I am using: Ubuntu 12.04 64-bit, R 3.0.2, RStudio 0.98.312, knitr 1.5, markdown 0.6.3, mgcv1.7-27

I have an Rmarkdown document with multiple code chunks. In the middle of one chunk there are some bits of code where I fit a GAM, summarise the fit and plot the fit. The problem is that the first plot renders into the output file but the second plot does not. Here is a sanitised code fragment from the chunk:

fit <- gam(y ~ s(x), data=j0, subset= !is.na(x))
summary(fit) # look at non-missing only
plot(fit)

fit <- gam(y ~ s(sqrt(x)), data=j0, subset= !is.na(x))
summary(fit)
plot(fit)

mean(y[is.na(x)]) - mean(y[!is.na(x)])

Everything renders as expected except that the output goes straight from echoing the second plot statement to echoing the following calculation on means. The result of the means calculation is rendered correctly.

If I comment out another plot call 7 lines later in the chunk, then the missing plot is rendered correctly.

Does anyone have any suggestions as to what is happening here?

UPDATE BELOW

Summary - Several lines after the call for Plot 2 there is some R code that generates an execution error (variable not found) and several lines after that there is a call for Plot 3. If the code error is fixed then Plot 2 is rendered.

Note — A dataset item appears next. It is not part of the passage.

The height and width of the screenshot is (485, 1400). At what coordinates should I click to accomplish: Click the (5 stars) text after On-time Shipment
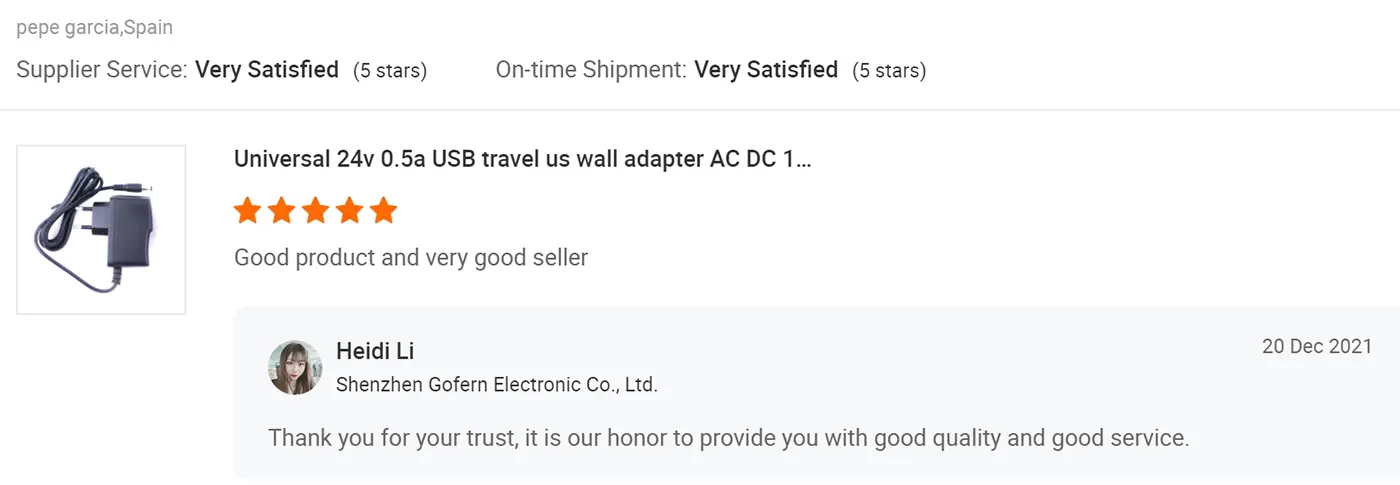coord(889,71)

If the code error is unfixed and the call to Plot 3 is commented out, then Plot 2 is rendered. The problem depends on the same variable 'fit' being used to store the results of the different fits. If I assign each fit to a different variable Plot 2 renders OK.

I don't understand how changes made after multiple lines of successfully executed code can (apparently retrospectively) prevent Plot 2 from rendering.

Reproducible example:

Some text.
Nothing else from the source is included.